Barry Jenkins with “City Lights” host Lois Reitzes. (Myke Johns/WABE)

Jenkins translates what he calls the novel’s “interiority” with long wordless passages, a score by Nicholas Britell which is at once melancholy and uplifting, and with lingering tight close-ups on his actor’s faces.

“This movie is a landscape of faces,” he says. “I was looking for actors who could carry those things in their faces.”

One of those is Colman Domingo, who plays Tish’s father, James Rivers. He tells Reitzes that he brought a lot of his step-father to the role, embodying a working class man who is unafraid to be tender and kind. But Baldwin’s novel, while a love story, also works as searing social commentary, and that aspect often uses James’ character as its mouthpiece.

“James Baldwin has, for me and for so many, been giving us words where we have none,” Domingo says. “James Baldwin has always been critical of America because he loved it so much. It makes sense to me that Barry sought actors who also understood his language. It’s a part of me. We’re from the same place, we have the same history. I believe that James Baldwin chose each and every one of us to be a part of telling this story.”

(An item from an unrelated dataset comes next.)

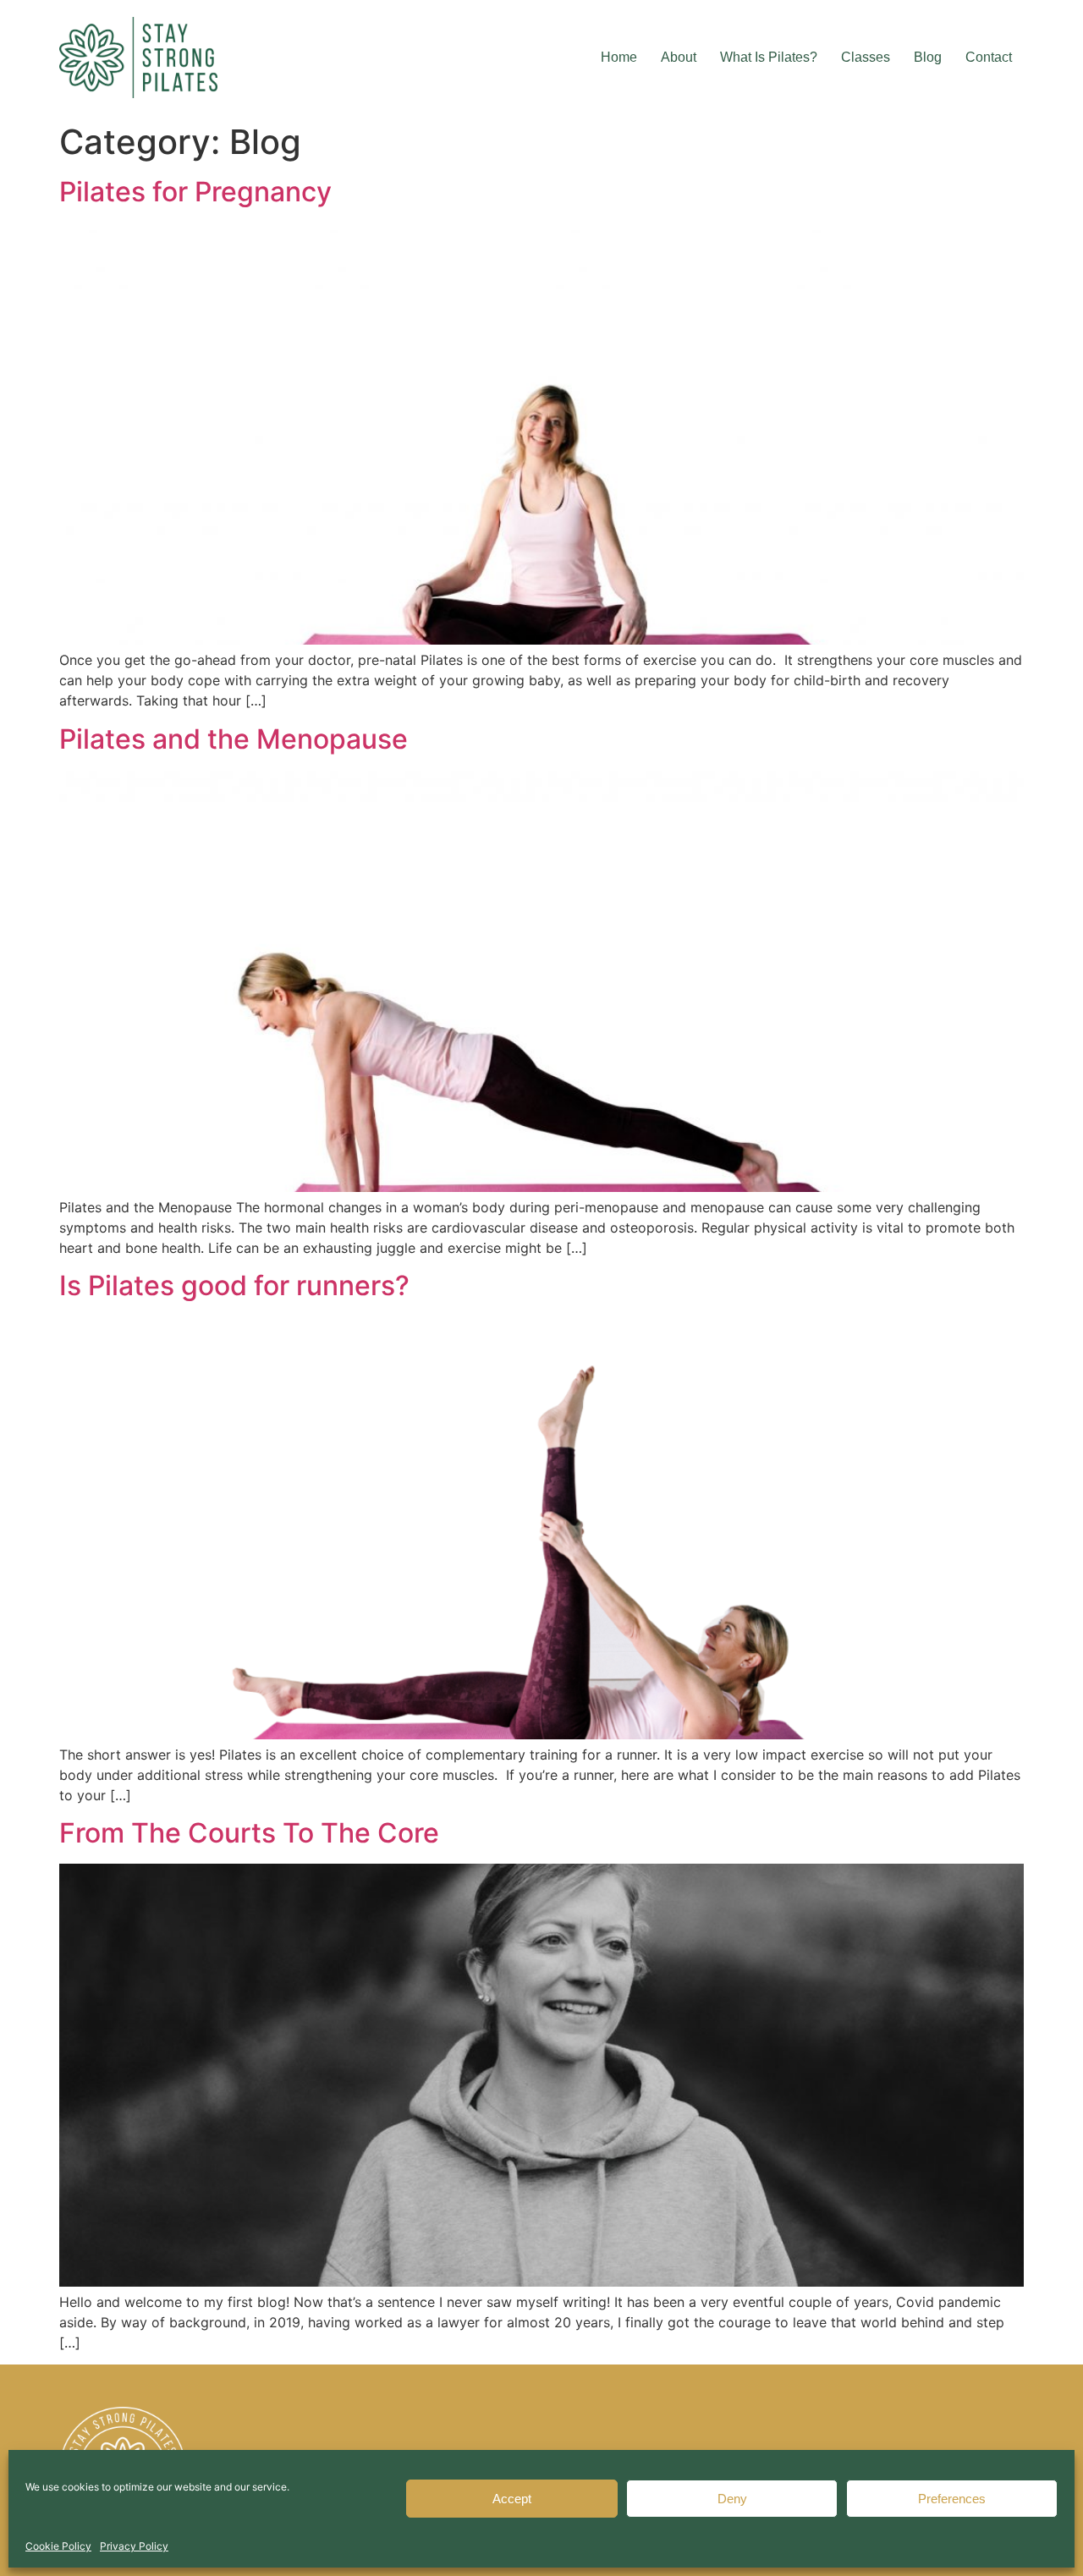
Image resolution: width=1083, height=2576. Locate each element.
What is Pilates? (768, 57)
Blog (928, 57)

That love, both critical and romantic, pervades the story.

“I think that Mr. Baldwin was working at something quite grand,” Jenkins says. “In creating this story where there is this systemic injustice which causes so much suffering and despair, it mirrors the history of black people in America. And yet, there is always love, there’s always been joy, family, community.”

“When I first read this novel,” he says, “I saw those two voices presented very clearly: the Baldwin that speaks to love, romanticism, joy and passion, and then the Baldwin that also speaks to the heinous injustices that people of color in this country have always had to endure. It was very clear to me that there was a way to present the film that was lush and beautiful in the spirit of that love, but still spoke to the truth of that horrific injustice that these people are having to endure.”

“As a storyteller, that’s the greatest kind of challenge.”

“If Beale Street Could Talk” opens in theaters nationwide on Christmas Day.